Source:

● ● ● ● ●

Brexit in Limbo: Summer Time with Boris and Jeremy


By Kenneth Maxwell

It is summer time in the UK.

The politicians are away from Westminster but political intrigue remains at fever pitch.

The fixation continues to be Brexit.

The deadline for the UK exiting the European Community is fast approaching.

But the Conservatives and the Labour Party are deeply split over Brexit and are embroiled in their own internal and never ending leadership battles.

The former British Foreign Secretary and former London mayor, Alexander Boris de Pfeffel Johnson, better known as “Boris”  has used his revived column in “The Daily Telegraph” to ignite a venemous bruhaha over the use of the burka by Muslim women.

He ostensibly attacked the Danish decision to ban the burka.

But in doing so he attacked Muslim women who “chose to go around looking like letter boxes” and “bank robbers.”

Boris Johnson has made a career of self-promoting offensive comments.

● ● ● ● ●

Short task 1: In the Brexit column, which newspaper carries Boris Johnson's revived column?
Short task 2: Condense the paragraph of the Brexit column that opens "The former British Foreign Secretary" into one shorter sentence that keeps its main facts.
Short task 3: Reproduce the passage of the Brexit column starting at "Brexit in Limbo: Summer" and ending at "to be Brexit.".

● ● ● ● ●

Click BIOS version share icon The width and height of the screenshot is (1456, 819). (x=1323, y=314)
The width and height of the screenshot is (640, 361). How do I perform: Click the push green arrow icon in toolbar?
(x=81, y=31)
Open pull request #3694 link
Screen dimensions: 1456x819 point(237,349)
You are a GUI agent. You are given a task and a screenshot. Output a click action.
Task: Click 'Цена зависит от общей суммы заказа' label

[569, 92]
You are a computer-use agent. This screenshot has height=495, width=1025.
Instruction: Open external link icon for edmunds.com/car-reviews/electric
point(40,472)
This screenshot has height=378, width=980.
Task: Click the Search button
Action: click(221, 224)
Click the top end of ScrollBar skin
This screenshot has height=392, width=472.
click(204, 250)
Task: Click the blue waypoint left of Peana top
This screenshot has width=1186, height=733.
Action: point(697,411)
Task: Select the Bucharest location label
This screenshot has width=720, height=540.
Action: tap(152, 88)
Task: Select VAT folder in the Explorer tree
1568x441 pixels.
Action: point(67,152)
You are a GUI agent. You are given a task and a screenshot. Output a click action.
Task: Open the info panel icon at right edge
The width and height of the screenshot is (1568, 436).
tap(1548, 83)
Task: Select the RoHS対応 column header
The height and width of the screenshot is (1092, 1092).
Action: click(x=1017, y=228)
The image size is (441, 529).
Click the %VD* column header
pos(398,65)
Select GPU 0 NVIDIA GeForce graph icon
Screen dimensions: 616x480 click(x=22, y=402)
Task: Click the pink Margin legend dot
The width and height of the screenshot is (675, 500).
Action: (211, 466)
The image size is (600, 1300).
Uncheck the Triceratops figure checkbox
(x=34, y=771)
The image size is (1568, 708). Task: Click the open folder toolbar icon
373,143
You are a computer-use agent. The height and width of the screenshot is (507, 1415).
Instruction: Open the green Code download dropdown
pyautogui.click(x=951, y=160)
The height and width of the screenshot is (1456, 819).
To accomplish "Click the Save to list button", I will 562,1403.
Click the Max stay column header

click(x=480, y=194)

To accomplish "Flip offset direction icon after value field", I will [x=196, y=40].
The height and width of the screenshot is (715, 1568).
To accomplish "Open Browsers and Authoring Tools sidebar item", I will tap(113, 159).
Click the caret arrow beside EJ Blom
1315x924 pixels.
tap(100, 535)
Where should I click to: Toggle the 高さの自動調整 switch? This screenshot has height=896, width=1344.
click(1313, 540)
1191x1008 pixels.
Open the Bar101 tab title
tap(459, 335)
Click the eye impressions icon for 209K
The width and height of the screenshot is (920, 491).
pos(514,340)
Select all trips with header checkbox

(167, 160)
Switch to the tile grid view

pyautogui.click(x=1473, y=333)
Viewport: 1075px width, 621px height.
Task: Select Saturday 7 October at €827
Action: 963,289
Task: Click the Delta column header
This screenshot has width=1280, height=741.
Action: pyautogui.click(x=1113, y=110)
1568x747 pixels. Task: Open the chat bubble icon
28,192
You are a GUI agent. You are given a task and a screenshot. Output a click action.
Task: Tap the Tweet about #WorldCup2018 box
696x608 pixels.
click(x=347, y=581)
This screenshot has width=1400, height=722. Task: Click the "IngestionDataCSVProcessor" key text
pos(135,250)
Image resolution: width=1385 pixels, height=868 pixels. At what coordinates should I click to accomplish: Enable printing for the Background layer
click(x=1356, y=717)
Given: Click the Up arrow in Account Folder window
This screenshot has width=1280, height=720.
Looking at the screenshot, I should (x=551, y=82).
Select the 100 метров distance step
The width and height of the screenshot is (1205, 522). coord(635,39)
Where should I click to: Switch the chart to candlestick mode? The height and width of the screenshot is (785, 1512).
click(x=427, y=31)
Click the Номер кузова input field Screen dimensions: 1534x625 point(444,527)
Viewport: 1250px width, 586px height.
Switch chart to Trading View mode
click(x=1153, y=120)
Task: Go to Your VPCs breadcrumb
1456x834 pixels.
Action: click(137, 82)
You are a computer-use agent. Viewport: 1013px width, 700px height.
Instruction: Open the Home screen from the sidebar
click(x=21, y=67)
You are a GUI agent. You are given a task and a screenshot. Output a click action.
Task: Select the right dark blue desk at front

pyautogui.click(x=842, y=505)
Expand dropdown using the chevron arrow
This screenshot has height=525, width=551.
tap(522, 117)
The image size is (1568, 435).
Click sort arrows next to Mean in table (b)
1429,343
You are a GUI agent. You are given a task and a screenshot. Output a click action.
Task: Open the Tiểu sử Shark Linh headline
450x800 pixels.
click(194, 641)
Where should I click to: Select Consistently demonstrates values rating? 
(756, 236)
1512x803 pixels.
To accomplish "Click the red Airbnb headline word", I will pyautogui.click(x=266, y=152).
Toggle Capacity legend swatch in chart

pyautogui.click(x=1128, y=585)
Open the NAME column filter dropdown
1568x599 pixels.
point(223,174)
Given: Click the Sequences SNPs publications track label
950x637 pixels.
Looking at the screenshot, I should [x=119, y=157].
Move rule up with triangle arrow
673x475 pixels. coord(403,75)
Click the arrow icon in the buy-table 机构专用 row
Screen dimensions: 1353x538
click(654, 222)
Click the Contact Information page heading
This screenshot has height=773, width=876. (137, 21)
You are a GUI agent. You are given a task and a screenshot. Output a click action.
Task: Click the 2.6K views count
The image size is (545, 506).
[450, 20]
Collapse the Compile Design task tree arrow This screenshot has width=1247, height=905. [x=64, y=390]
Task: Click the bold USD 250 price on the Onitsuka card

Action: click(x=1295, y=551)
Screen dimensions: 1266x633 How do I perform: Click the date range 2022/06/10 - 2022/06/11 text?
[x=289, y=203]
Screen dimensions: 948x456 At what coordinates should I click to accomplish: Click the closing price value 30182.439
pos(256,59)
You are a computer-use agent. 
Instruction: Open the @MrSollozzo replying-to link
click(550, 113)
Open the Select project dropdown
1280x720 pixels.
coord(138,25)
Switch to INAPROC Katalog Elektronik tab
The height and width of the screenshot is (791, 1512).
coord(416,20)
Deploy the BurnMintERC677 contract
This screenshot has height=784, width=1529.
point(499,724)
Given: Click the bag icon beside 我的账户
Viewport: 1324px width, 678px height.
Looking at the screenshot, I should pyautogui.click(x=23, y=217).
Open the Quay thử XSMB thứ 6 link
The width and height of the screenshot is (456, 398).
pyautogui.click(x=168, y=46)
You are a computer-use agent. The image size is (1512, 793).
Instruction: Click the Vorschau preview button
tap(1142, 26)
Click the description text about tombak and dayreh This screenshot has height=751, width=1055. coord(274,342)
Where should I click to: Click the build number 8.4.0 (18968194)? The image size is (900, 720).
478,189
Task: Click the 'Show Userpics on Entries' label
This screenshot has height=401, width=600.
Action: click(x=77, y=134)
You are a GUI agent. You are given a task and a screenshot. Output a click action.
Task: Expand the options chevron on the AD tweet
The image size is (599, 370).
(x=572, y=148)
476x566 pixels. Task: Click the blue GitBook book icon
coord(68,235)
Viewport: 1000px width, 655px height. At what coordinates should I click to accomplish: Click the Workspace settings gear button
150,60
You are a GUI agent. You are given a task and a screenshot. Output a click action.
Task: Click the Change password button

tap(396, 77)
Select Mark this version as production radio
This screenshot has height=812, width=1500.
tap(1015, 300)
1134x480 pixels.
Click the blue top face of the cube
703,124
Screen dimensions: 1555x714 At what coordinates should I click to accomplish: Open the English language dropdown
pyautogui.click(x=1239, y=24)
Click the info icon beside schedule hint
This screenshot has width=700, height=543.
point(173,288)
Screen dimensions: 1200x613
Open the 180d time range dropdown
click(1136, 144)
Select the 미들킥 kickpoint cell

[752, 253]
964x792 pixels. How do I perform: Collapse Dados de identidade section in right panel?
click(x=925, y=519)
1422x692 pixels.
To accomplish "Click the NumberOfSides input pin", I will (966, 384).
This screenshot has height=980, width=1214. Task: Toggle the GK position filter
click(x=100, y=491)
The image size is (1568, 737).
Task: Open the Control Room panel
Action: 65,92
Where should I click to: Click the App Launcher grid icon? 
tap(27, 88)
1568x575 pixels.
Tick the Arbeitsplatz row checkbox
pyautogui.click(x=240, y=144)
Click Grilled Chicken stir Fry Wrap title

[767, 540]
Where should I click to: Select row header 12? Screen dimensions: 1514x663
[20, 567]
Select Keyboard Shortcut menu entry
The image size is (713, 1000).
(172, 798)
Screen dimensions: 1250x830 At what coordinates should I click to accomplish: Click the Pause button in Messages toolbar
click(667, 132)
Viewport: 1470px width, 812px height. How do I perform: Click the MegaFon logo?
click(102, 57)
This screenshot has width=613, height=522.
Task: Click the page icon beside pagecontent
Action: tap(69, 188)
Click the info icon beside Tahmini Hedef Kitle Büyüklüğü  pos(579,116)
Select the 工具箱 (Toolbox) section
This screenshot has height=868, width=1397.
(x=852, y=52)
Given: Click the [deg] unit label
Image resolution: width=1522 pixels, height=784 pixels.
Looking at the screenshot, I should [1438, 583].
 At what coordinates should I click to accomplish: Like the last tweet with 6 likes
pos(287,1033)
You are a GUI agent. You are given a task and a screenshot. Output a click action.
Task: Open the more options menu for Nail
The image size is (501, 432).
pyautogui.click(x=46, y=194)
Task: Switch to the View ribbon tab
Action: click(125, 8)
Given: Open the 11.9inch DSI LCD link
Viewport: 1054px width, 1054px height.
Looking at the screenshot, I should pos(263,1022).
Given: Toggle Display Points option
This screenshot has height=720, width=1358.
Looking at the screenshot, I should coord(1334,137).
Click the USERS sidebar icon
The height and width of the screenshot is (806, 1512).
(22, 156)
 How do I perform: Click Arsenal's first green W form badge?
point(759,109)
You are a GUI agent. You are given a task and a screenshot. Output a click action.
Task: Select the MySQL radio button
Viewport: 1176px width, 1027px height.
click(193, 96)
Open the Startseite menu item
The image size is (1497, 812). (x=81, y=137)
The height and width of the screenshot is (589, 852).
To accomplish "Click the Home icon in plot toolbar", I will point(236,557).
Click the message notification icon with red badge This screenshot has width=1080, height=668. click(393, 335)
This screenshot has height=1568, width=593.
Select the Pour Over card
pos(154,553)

● ● ● ● ●

Finished answer 1: "The Daily Telegraph"

Finished answer 2: Boris Johnson, a former Foreign Secretary and former London mayor, used his revived column in "The Daily Telegraph" to stir a venomous uproar over Muslim women's use of the burka.

Finished answer 3:
Brexit in Limbo: Summer Time with Boris and Jeremy


By Kenneth Maxwell

It is summer time in the UK.

The politicians are away from Westminster but political intrigue remains at fever pitch.

The fixation continues to be Brexit.